Then let's fetch the mapping dictionary between Geneformer IDs and the associated cell subclass labels. This information is stored along the fine-tuned model.

In [None]:
model_dir = "./fine_tuned_geneformer/"
label_mapping_dict_file = os.path.join(model_dir, "label_to_cell_subclass.json")

with open(label_mapping_dict_file) as fp:
    label_mapping_dict = json.load(fp)

This dictionary contains all the possible cell labels available for the model, and the predictions on the section below will use these labels.

In [None]:
for k in list(label_mapping_dict.keys())[:5]:
    print(k, ': ', label_mapping_dict[k])
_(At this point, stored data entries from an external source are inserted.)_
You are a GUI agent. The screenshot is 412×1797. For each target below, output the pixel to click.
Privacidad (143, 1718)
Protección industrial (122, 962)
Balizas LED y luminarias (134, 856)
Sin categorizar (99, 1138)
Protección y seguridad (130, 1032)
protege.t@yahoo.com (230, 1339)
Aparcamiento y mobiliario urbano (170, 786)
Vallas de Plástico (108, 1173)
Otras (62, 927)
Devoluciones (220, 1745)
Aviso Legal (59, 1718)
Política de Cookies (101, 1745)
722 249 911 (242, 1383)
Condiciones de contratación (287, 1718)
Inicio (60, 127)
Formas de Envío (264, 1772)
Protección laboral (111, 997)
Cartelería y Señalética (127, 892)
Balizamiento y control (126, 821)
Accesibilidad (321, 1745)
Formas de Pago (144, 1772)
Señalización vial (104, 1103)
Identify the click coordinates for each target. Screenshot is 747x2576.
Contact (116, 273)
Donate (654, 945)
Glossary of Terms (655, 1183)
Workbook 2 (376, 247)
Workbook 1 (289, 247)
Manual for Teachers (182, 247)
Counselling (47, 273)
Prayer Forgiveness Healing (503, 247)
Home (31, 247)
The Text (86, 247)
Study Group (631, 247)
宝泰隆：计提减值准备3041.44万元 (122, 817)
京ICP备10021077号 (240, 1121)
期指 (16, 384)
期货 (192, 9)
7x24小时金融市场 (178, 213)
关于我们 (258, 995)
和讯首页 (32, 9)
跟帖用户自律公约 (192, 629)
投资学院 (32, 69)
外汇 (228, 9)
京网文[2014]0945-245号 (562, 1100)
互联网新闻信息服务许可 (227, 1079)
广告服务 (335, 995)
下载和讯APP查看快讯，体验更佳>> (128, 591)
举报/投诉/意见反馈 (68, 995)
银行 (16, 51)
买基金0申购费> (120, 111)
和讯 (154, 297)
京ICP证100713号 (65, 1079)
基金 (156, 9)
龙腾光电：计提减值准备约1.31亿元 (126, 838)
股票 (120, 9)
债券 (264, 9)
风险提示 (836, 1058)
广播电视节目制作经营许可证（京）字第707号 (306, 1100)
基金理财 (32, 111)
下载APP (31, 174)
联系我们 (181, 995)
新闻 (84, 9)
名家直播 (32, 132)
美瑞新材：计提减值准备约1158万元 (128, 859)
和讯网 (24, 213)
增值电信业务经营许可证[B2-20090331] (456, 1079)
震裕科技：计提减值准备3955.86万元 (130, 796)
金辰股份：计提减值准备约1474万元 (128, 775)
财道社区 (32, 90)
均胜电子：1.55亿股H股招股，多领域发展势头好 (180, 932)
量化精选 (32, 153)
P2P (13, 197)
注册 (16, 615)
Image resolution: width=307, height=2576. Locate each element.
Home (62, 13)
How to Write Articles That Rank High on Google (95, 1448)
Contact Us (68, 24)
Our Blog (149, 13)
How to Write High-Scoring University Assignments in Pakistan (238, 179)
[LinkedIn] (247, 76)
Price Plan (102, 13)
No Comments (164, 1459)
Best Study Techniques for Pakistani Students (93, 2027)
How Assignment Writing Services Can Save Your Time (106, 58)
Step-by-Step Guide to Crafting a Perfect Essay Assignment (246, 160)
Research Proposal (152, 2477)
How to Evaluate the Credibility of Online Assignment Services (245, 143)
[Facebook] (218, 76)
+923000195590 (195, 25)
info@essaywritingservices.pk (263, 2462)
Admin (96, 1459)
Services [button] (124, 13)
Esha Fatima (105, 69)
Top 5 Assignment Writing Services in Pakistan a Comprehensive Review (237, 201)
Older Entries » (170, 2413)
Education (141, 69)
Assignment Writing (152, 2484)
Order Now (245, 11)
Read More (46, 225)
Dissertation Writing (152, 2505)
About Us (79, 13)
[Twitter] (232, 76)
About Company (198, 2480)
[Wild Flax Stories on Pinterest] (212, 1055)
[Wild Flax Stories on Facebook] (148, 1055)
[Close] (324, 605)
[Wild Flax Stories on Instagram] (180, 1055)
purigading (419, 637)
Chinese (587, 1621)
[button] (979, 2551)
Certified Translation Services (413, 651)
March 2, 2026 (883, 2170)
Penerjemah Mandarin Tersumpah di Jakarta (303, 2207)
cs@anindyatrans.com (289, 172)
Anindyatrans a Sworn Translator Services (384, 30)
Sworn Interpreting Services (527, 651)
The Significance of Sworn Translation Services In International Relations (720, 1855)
## Using the Geneformer fine-tuned model for cell subclass inference

### Loading tokenized data

Let's load the tokenized test data.

In [None]:
dataset = datasets.load_from_disk(token_dir + "pbmc.dataset")
dataset

We add a dummy cell metadata column `"label"` needed for Geneformer to make predictions.

In [None]:
dataset
dataset = dataset.add_column("label", [0] * len(dataset))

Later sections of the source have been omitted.